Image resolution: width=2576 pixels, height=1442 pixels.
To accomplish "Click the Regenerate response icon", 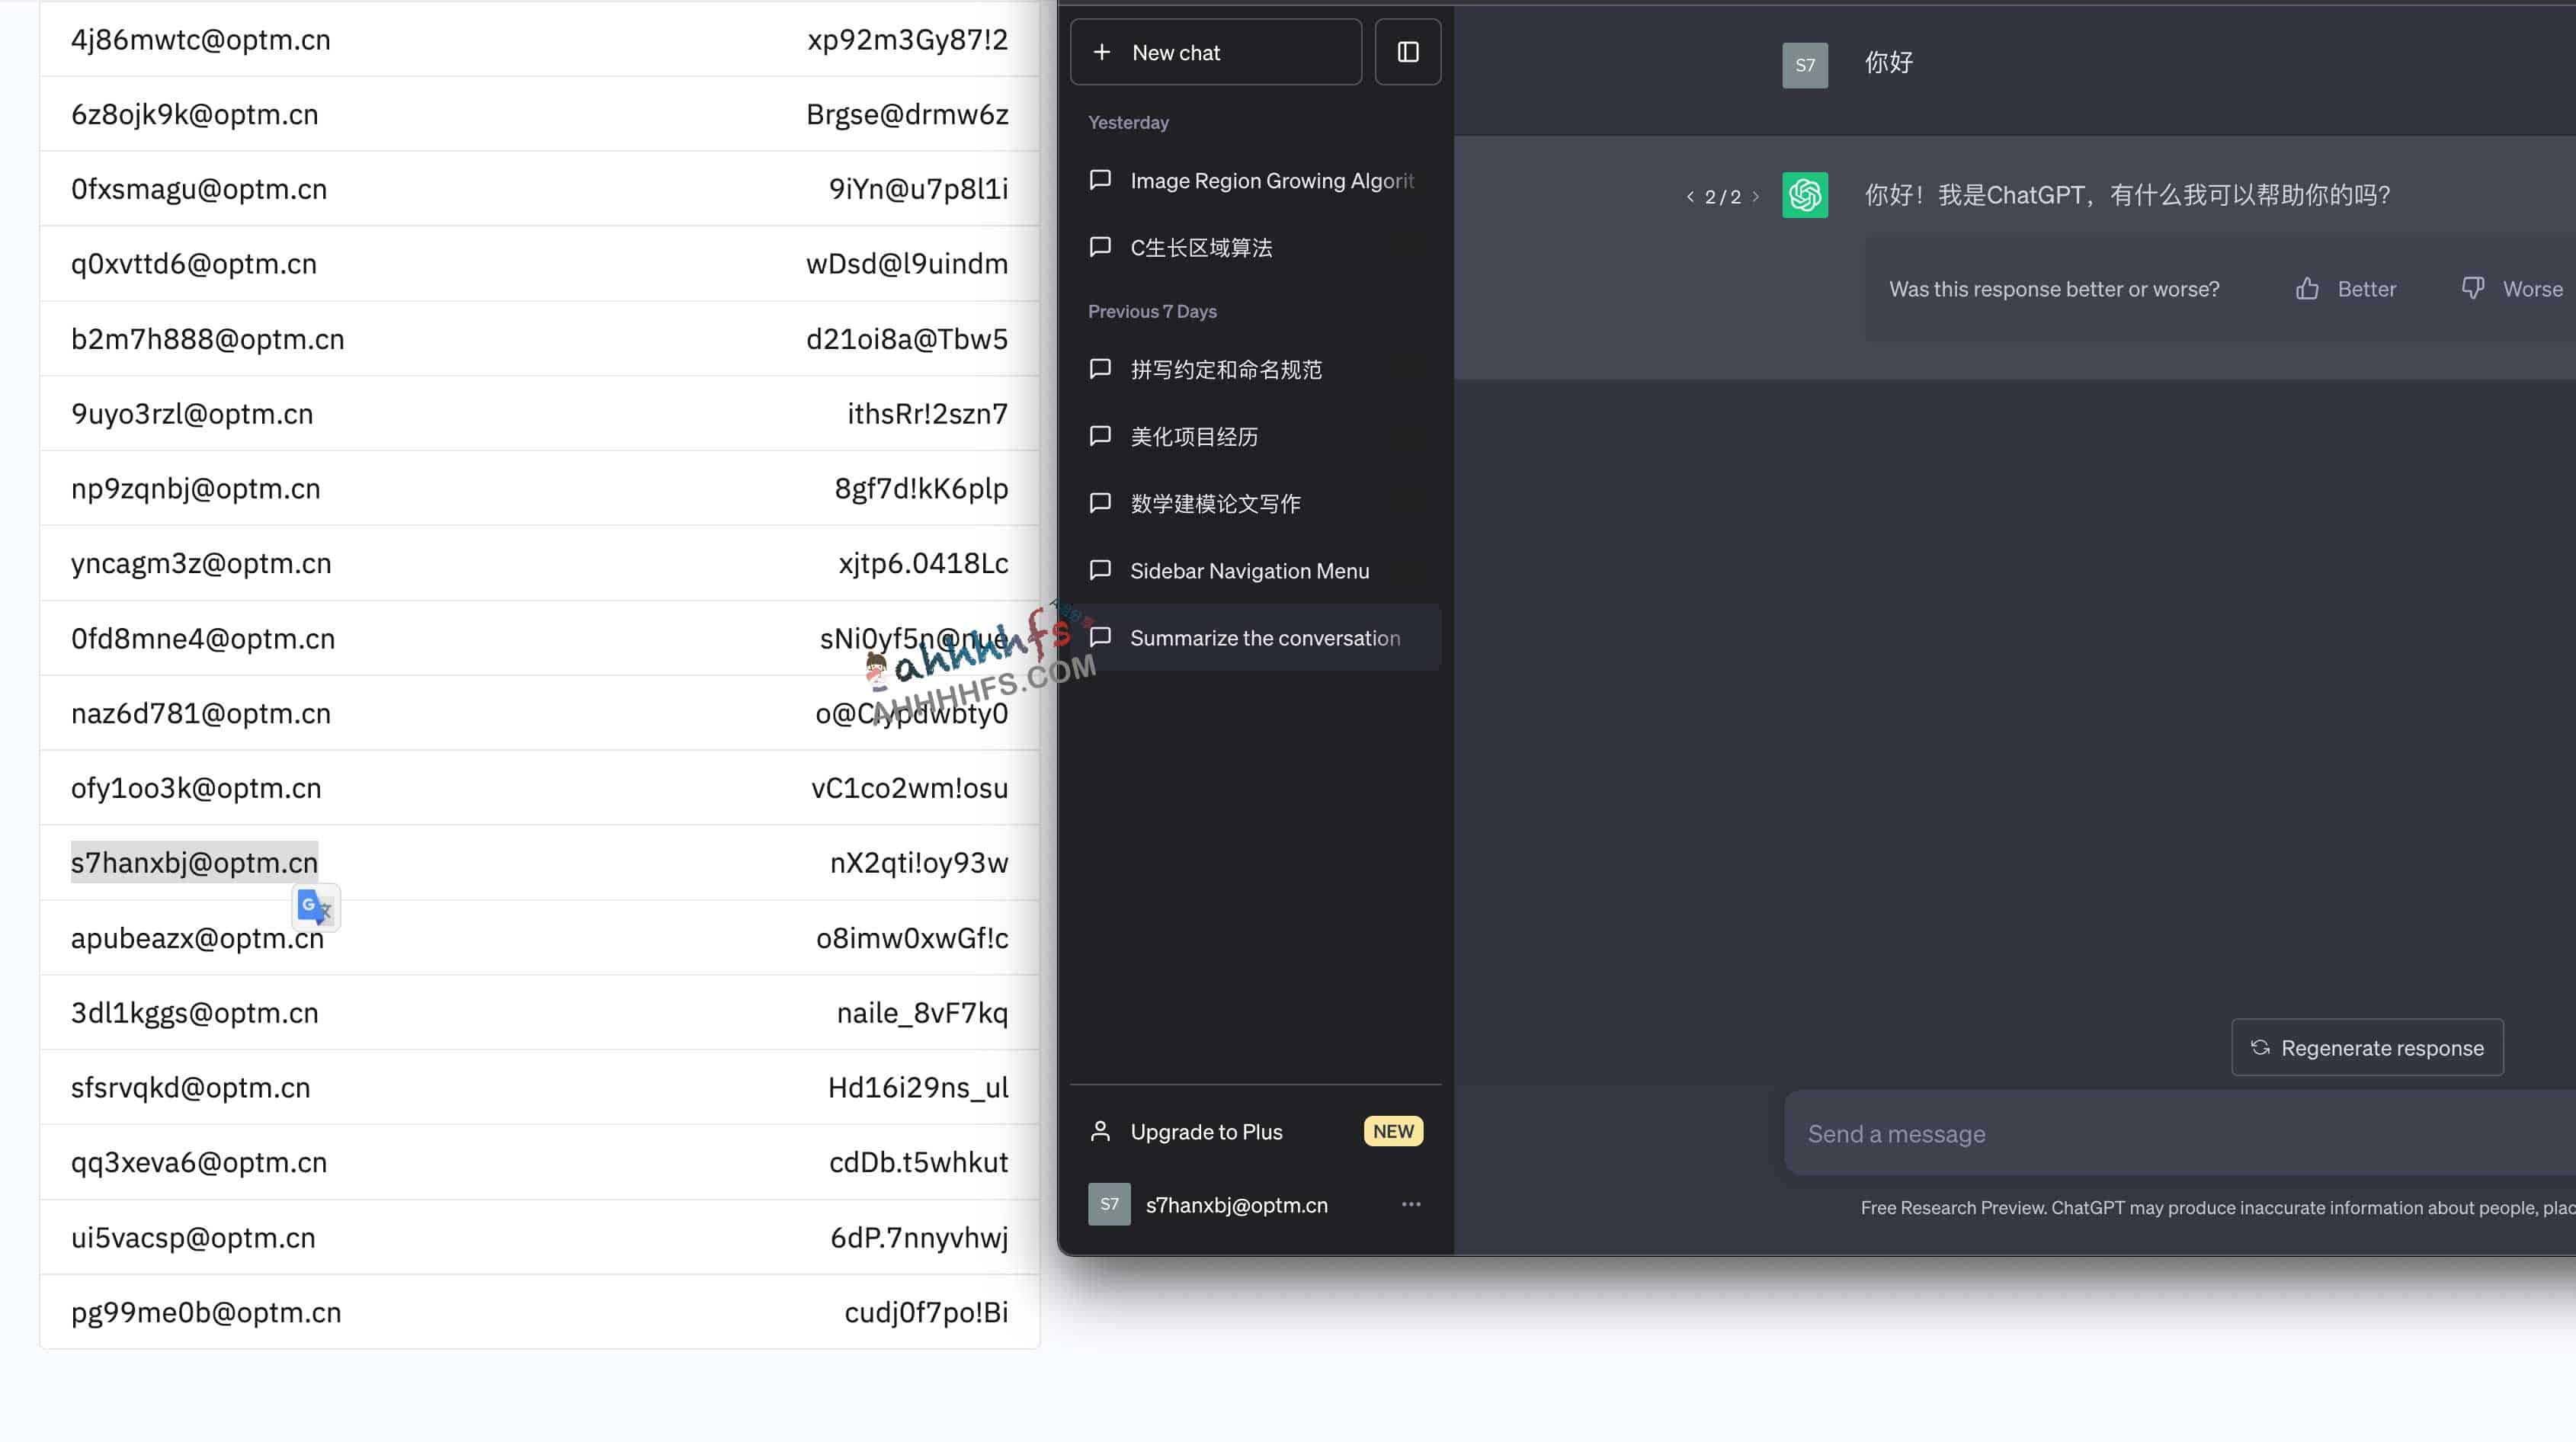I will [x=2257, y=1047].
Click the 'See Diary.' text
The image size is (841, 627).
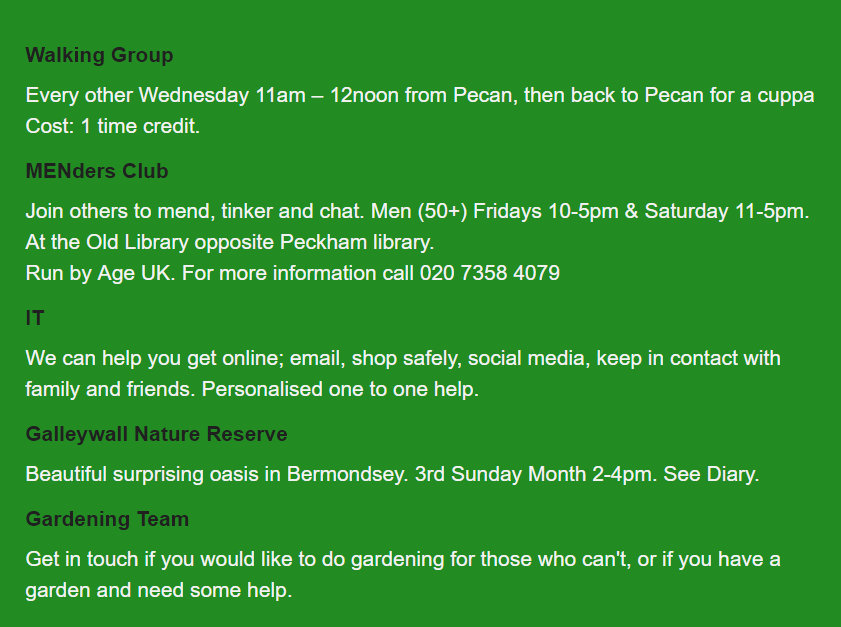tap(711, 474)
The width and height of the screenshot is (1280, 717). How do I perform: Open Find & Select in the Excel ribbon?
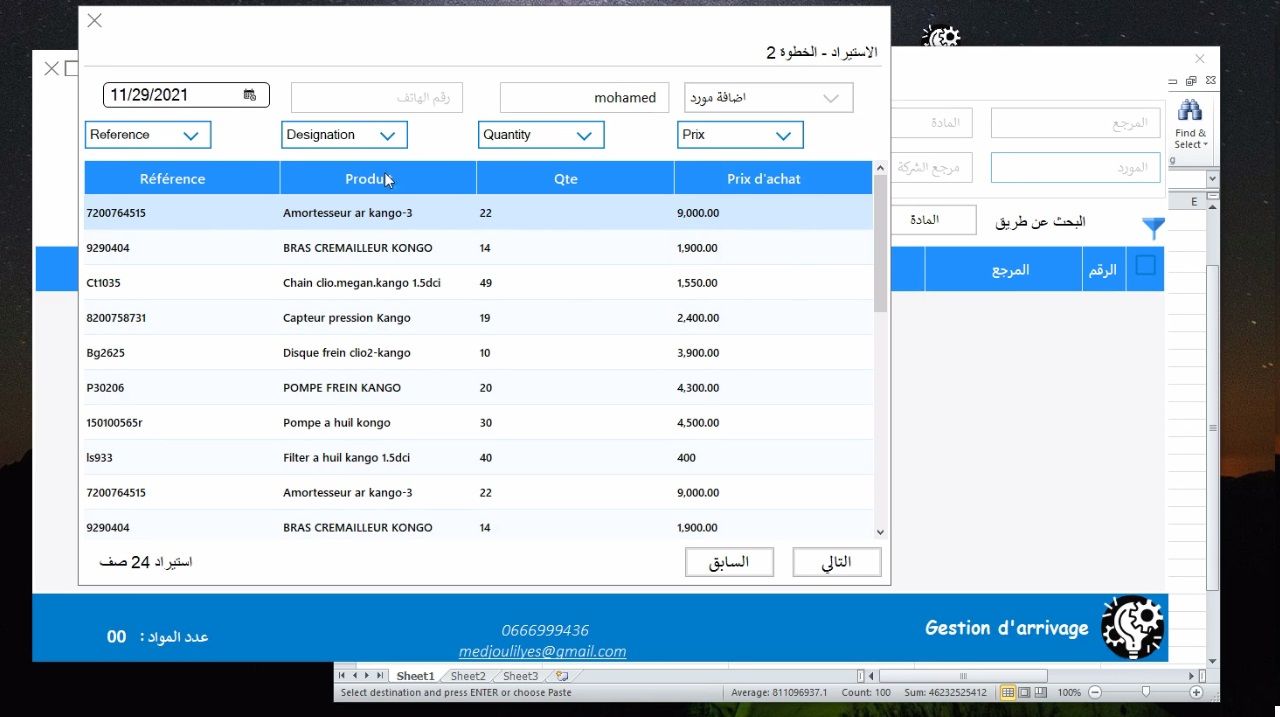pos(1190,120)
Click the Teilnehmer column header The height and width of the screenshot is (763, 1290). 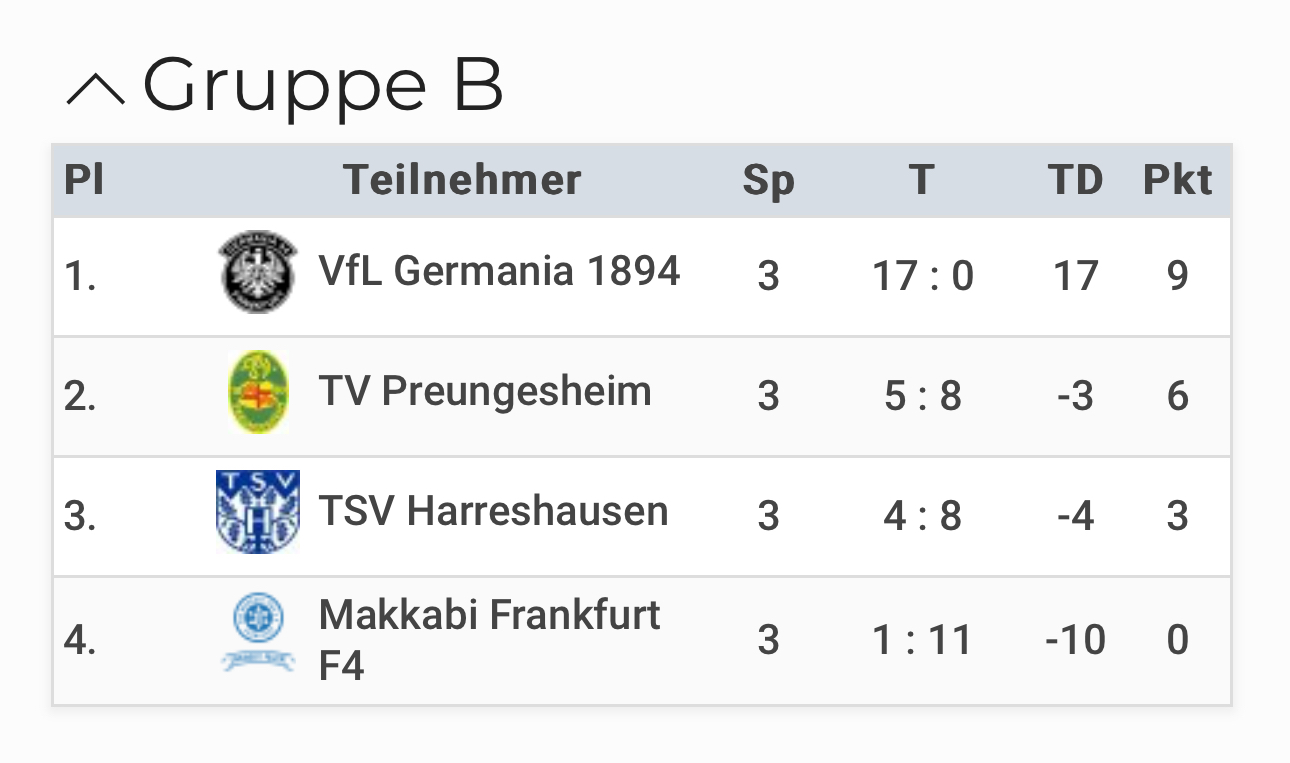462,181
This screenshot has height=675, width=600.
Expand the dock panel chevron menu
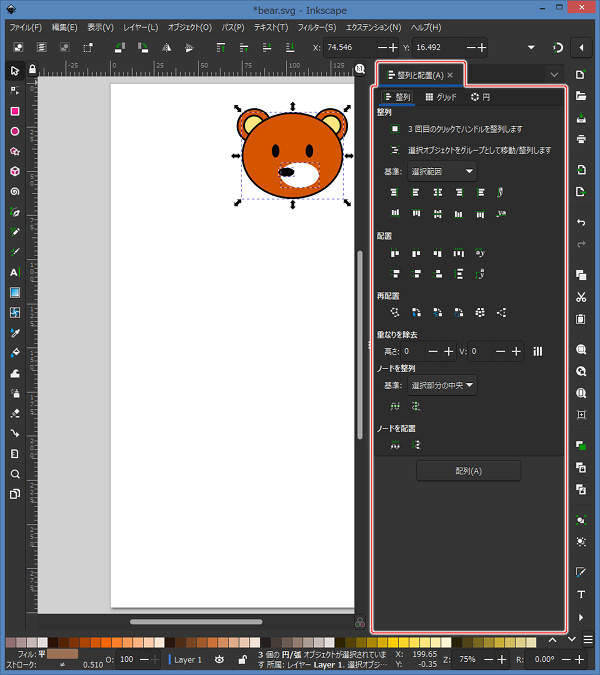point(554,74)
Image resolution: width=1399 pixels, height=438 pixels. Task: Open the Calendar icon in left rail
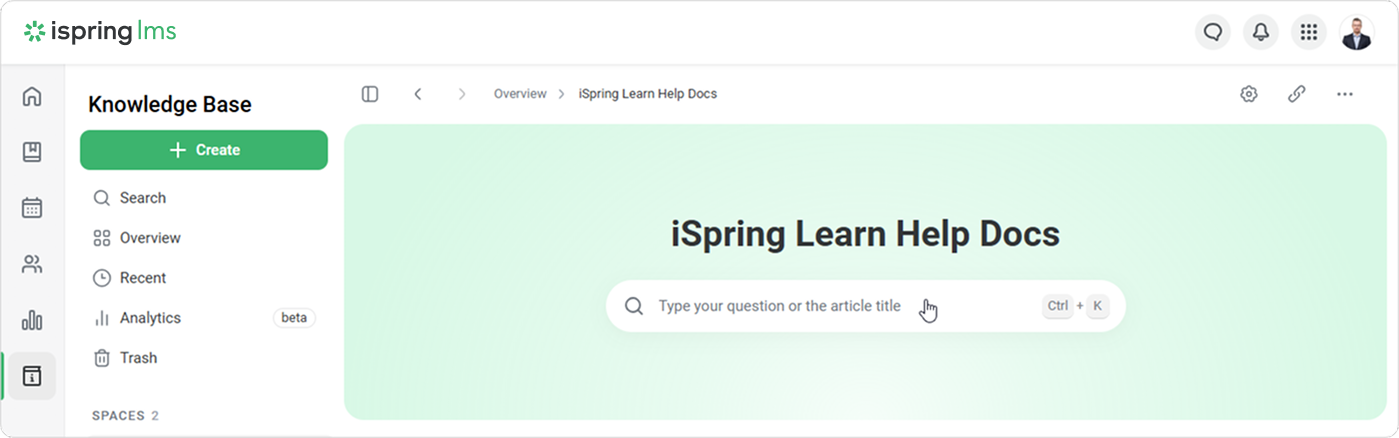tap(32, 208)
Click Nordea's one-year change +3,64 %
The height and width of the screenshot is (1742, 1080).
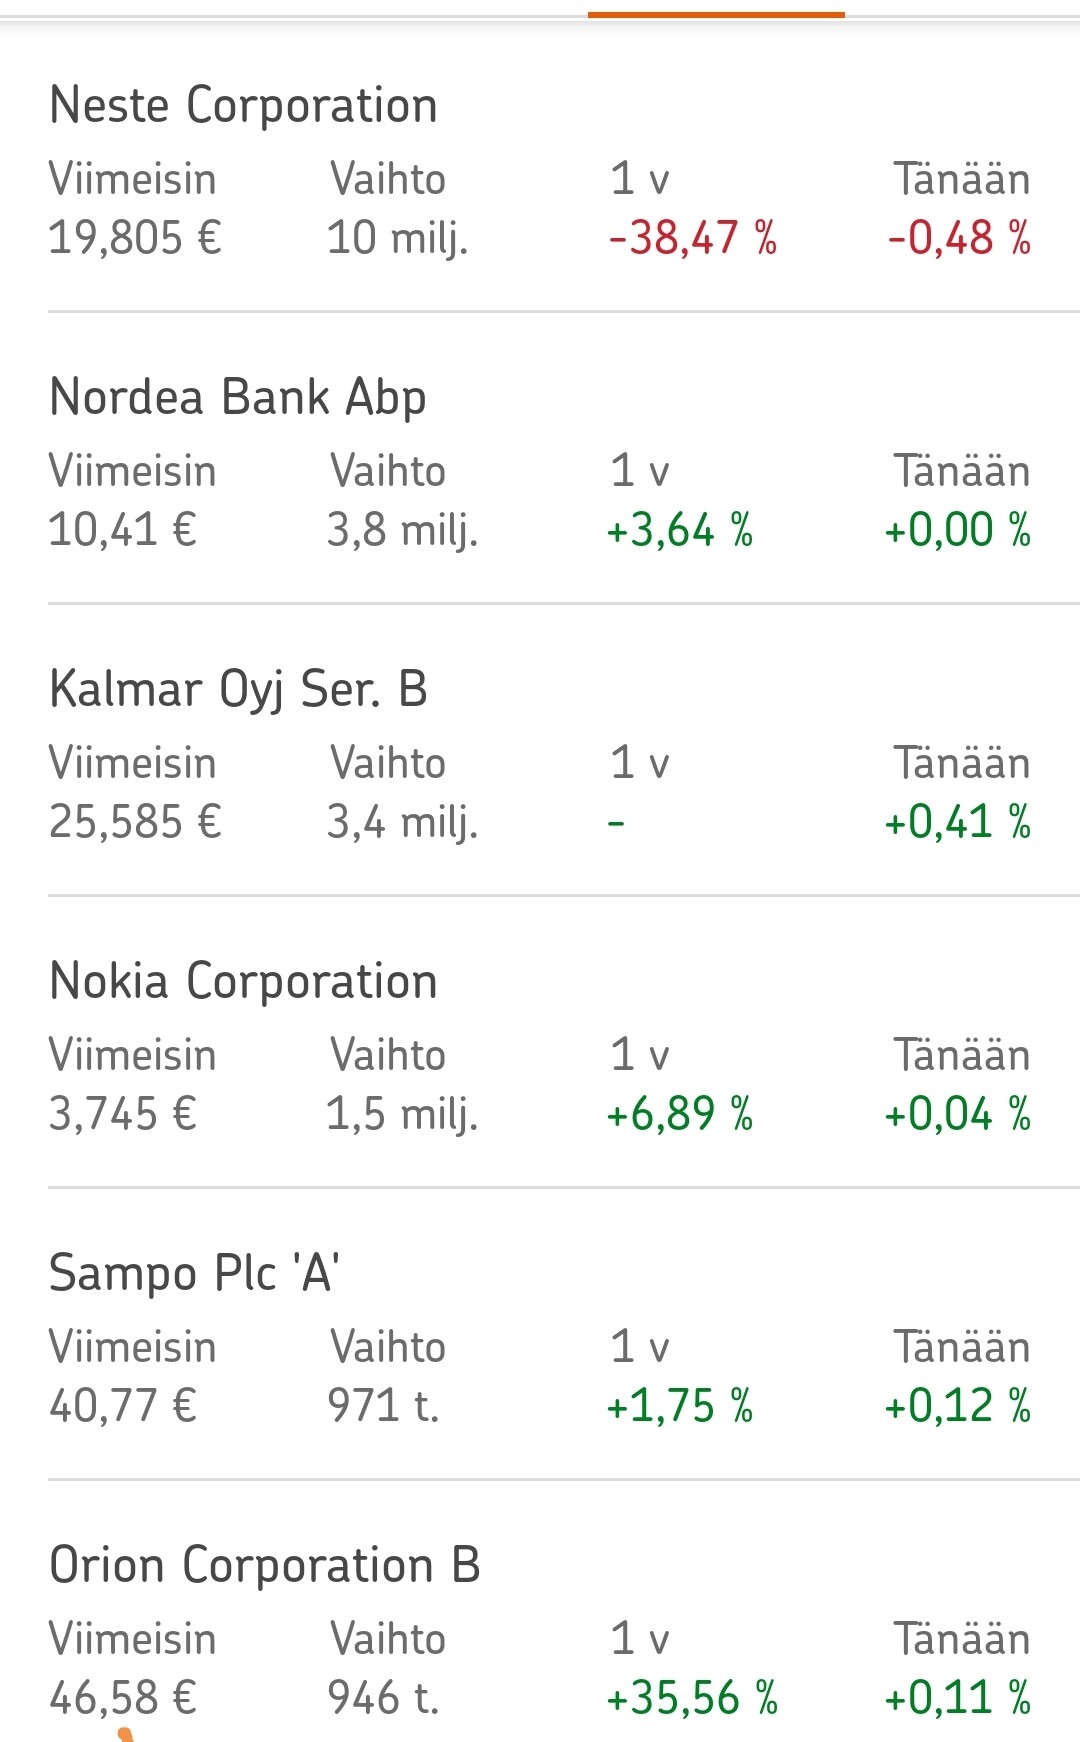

________________________________________

• [What to do]
Could you set down word for word each line from the one holding "Click Nordea's one-year change +3,64 %" through the end of the material above, without any pictures?

• [Answer to this exercise]
Click Nordea's one-year change +3,64 %
The height and width of the screenshot is (1742, 1080).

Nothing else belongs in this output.